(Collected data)
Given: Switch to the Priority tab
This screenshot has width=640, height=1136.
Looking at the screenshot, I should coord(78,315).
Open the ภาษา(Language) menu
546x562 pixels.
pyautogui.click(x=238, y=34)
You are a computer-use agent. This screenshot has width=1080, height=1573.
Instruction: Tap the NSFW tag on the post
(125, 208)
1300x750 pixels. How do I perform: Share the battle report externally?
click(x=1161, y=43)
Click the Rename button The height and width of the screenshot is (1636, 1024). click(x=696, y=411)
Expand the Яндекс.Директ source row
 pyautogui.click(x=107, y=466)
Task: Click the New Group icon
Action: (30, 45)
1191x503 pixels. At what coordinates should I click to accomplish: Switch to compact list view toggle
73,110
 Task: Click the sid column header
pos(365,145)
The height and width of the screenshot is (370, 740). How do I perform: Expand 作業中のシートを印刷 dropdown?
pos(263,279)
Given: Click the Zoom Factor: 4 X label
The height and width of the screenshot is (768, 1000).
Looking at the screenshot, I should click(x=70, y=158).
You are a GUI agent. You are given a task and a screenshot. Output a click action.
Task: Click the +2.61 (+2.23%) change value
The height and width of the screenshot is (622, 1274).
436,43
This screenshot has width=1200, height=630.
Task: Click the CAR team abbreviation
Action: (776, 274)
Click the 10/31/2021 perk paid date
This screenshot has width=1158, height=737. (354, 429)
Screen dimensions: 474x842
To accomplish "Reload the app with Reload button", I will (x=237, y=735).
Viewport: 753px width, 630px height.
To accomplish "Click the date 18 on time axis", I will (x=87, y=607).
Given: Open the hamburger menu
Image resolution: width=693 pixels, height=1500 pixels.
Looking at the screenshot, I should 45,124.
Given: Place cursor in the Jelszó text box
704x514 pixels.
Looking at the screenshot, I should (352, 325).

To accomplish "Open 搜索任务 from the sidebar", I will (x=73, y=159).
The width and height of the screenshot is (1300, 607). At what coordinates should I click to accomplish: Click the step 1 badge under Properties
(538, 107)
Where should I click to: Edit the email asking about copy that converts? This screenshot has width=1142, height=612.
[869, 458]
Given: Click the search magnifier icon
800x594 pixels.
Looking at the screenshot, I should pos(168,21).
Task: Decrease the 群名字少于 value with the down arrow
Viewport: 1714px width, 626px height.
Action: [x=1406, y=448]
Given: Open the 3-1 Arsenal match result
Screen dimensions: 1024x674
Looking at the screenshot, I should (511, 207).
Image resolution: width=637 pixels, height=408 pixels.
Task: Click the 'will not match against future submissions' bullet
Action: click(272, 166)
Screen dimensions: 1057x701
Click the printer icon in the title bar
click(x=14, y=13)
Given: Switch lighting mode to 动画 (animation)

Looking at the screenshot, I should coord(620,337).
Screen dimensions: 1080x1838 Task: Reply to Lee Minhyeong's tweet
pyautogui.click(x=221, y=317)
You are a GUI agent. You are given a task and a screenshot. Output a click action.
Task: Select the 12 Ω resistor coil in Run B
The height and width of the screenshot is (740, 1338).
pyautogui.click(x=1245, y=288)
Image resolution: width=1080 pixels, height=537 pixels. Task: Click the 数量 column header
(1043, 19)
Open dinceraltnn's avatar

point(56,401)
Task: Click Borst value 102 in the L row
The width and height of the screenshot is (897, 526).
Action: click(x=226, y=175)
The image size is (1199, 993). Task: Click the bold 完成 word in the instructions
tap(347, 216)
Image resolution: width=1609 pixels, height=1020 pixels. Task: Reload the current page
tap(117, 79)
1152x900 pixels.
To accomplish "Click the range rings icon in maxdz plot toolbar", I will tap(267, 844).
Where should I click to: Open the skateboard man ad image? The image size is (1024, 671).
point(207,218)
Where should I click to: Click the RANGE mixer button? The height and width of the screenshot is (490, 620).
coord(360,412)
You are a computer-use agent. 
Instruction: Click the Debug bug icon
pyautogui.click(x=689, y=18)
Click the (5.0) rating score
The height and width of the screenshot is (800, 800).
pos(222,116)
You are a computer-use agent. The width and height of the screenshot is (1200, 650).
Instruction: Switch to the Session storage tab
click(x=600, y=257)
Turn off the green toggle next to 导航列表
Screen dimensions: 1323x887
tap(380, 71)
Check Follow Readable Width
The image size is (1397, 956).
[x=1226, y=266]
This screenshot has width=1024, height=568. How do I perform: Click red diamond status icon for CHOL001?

**PROBLEM REQUIREMENTS:**
Transcribe every entry exactly, omitting nothing.

**FINISHED EXERCISE:**
Given: Switch to the Priority tab
This screenshot has width=640, height=1136.
Looking at the screenshot, I should coord(78,315).
Open the ภาษา(Language) menu
546x562 pixels.
pyautogui.click(x=238, y=34)
You are a computer-use agent. This screenshot has width=1080, height=1573.
Instruction: Tap the NSFW tag on the post
(125, 208)
1300x750 pixels. How do I perform: Share the battle report externally?
click(x=1161, y=43)
Click the Rename button The height and width of the screenshot is (1636, 1024). click(x=696, y=411)
Expand the Яндекс.Директ source row
 pyautogui.click(x=107, y=466)
Task: Click the New Group icon
Action: (30, 45)
1191x503 pixels. At what coordinates should I click to accomplish: Switch to compact list view toggle
73,110
 Task: Click the sid column header
pos(365,145)
The height and width of the screenshot is (370, 740). How do I perform: Expand 作業中のシートを印刷 dropdown?
pos(263,279)
Given: Click the Zoom Factor: 4 X label
The height and width of the screenshot is (768, 1000).
Looking at the screenshot, I should click(x=70, y=158).
You are a GUI agent. You are given a task and a screenshot. Output a click action.
Task: Click the +2.61 (+2.23%) change value
The height and width of the screenshot is (622, 1274).
436,43
This screenshot has width=1200, height=630.
Task: Click the CAR team abbreviation
Action: (776, 274)
Click the 10/31/2021 perk paid date
This screenshot has width=1158, height=737. (354, 429)
Screen dimensions: 474x842
To accomplish "Reload the app with Reload button", I will (x=237, y=735).
Viewport: 753px width, 630px height.
To accomplish "Click the date 18 on time axis", I will (x=87, y=607).
Given: Open the hamburger menu
Image resolution: width=693 pixels, height=1500 pixels.
Looking at the screenshot, I should 45,124.
Given: Place cursor in the Jelszó text box
704x514 pixels.
Looking at the screenshot, I should (352, 325).

To accomplish "Open 搜索任务 from the sidebar", I will (x=73, y=159).
The width and height of the screenshot is (1300, 607). At what coordinates should I click to accomplish: Click the step 1 badge under Properties
(538, 107)
Where should I click to: Edit the email asking about copy that converts? This screenshot has width=1142, height=612.
[869, 458]
Given: Click the search magnifier icon
800x594 pixels.
Looking at the screenshot, I should pos(168,21).
Task: Decrease the 群名字少于 value with the down arrow
Viewport: 1714px width, 626px height.
Action: [x=1406, y=448]
Given: Open the 3-1 Arsenal match result
Screen dimensions: 1024x674
Looking at the screenshot, I should (511, 207).
Image resolution: width=637 pixels, height=408 pixels.
Task: Click the 'will not match against future submissions' bullet
Action: click(272, 166)
Screen dimensions: 1057x701
Click the printer icon in the title bar
click(x=14, y=13)
Given: Switch lighting mode to 动画 (animation)

Looking at the screenshot, I should coord(620,337).
Screen dimensions: 1080x1838 Task: Reply to Lee Minhyeong's tweet
pyautogui.click(x=221, y=317)
You are a GUI agent. You are given a task and a screenshot. Output a click action.
Task: Select the 12 Ω resistor coil in Run B
The height and width of the screenshot is (740, 1338).
pyautogui.click(x=1245, y=288)
Image resolution: width=1080 pixels, height=537 pixels. Task: Click the 数量 column header
(1043, 19)
Open dinceraltnn's avatar

point(56,401)
Task: Click Borst value 102 in the L row
The width and height of the screenshot is (897, 526).
Action: click(x=226, y=175)
The image size is (1199, 993). Task: Click the bold 完成 word in the instructions
tap(347, 216)
Image resolution: width=1609 pixels, height=1020 pixels. Task: Reload the current page
tap(117, 79)
1152x900 pixels.
To accomplish "Click the range rings icon in maxdz plot toolbar", I will tap(267, 844).
Where should I click to: Open the skateboard man ad image? The image size is (1024, 671).
point(207,218)
Where should I click to: Click the RANGE mixer button? The height and width of the screenshot is (490, 620).
coord(360,412)
You are a computer-use agent. 
Instruction: Click the Debug bug icon
pyautogui.click(x=689, y=18)
Click the (5.0) rating score
The height and width of the screenshot is (800, 800).
pos(222,116)
You are a computer-use agent. The width and height of the screenshot is (1200, 650).
Instruction: Switch to the Session storage tab
click(x=600, y=257)
Turn off the green toggle next to 导航列表
Screen dimensions: 1323x887
tap(380, 71)
Check Follow Readable Width
The image size is (1397, 956).
[x=1226, y=266]
This screenshot has width=1024, height=568. How do I perform: Click red diamond status icon for CHOL001?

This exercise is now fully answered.